Es el factor más previsible. Un coche pierde valor rápido los primeros años y luego la caída se suaviza. El primer año es el más duro; a partir de ahí, cada año resta un porcentaje menor sobre el precio original.

Kilómetros

El kilometraje es la huella del uso real. Un coche con muchos kilómetros ha sufrido más desgaste en motor, embrague, suspensión y electrónica. Como referencia orientativa, en España se considera un uso «normal» en torno a 15.000 km al año; muy por encima o muy por debajo de esa media conviene que el vendedor lo explique.

Estado y mantenimiento

Carrocería, tapicería, neumáticos y, sobre todo, el historial de revisiones. Un coche con el libro de mantenimiento al día y facturas vale más que otro idéntico sin papeles, porque reduce la incertidumbre del comprador.

Versión y equipamiento

No es lo mismo el acabado de acceso que el tope de gama. La motorización, el cambio automático, la tapicería, los sistemas de seguridad o el navegador cambian el precio dentro del mismo modelo. Compara siempre versiones equivalentes.

Oferta y demanda del mercado

Si hay muchas unidades del mismo coche a la venta, el precio baja; si es un modelo escaso o muy buscado, se sostiene. La estacionalidad también influye: los descapotables se venden mejor en primavera y los todocamino en invierno.

Cómo estimar la depreciación

La depreciación es la parte del cálculo que puedes anticipar con bastante precisión, porque sigue un patrón conocido: un coche pierde una buena parte de su valor en los primeros años y después se estabiliza.

Para no hacer cuentas a mano, puedes usar nuestra calculadora de depreciación: introduces el precio de partida y los años de uso y obtienes una estimación del valor residual. Te sirve como suelo y techo para juzgar si un anuncio está caro o barato antes de sentarte a negociar.

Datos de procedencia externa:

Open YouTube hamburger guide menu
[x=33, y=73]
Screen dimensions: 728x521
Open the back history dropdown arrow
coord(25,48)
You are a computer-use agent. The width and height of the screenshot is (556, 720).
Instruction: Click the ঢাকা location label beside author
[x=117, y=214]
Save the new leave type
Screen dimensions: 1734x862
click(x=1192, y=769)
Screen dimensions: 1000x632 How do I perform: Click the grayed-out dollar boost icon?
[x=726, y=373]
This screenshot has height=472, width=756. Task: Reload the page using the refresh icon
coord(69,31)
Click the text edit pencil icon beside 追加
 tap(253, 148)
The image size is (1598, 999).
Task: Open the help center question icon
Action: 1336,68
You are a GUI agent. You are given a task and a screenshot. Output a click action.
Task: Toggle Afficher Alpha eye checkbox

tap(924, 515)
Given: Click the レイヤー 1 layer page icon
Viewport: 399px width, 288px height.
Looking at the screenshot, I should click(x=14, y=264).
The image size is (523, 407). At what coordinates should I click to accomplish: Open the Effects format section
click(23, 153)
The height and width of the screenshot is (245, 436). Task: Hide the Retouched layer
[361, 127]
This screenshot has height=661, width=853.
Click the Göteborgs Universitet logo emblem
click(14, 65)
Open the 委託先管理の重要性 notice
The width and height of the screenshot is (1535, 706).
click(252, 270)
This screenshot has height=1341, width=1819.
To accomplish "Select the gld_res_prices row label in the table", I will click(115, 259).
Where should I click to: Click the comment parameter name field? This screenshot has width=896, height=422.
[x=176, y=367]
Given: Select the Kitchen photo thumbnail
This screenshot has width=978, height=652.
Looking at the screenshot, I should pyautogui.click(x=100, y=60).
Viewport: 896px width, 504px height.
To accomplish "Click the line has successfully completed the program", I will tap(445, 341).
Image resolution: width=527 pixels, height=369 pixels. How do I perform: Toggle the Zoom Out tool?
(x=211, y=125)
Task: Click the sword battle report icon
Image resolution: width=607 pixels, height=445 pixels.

Los coeficientes de Hacienda como referencia

Hacienda publica cada año una orden con los precios medios de venta de los vehículos y una tabla de porcentajes que se aplican según los años de uso. Se utilizan para calcular el Impuesto de Transmisiones Patrimoniales (ITP) al cambiar de titular, pero también sirven como referencia orientativa del valor.

Esa tabla oficial de porcentaje aplicable sobre el precio original funciona, a grandes rasgos, así:

  • Hasta 1 año de uso: 100 %.
  • Más de 1 y hasta 2 años: 84 %.
  • Más de 5 y hasta 6 años: 39 %.
  • Más de 12 años: 10 %.

Es decir, según el criterio fiscal, un coche conserva en torno al 84 % de su valor al pasar del primer al segundo año y baja hasta un mínimo del 10 % una vez superados los doce. Ojo: es un valor fiscal, pensado para impuestos, no un tasador de mercado. Úsalo como una referencia más, nunca como precio final.

Cuidado con el valor fiscal. Los coeficientes de Hacienda no tienen en cuenta los kilómetros reales ni el estado concreto del coche. Un vehículo muy cuidado puede valer más que su valor fiscal, y uno con el cuentakilómetros manipulado, muchísimo menos de lo que aparenta.

Por qué los kilómetros reales y el historial cambian el valor

De todos los factores, hay dos que pueden echar por tierra cualquier estimación: que los kilómetros no sean los que marca el cuadro y que el coche arrastre un pasado oculto (siniestros graves, uso como taxi o VTC, cargas financieras pendientes o kilometraje manipulado).

Un coche anunciado con 90.000 km que en realidad ha rodado 180.000 no vale lo que se pide por él: vale bastante menos y, además, dará averías antes de lo previsto. Por eso, antes de cerrar el precio, conviene comprobar el historial por la matrícula y contrastar que el kilometraje encaja con las revisiones registradas. Los kilómetros reales y el historial afectan directamente al valor, así que verificarlo puede ahorrarte miles de euros o descartar una compra que parecía un chollo.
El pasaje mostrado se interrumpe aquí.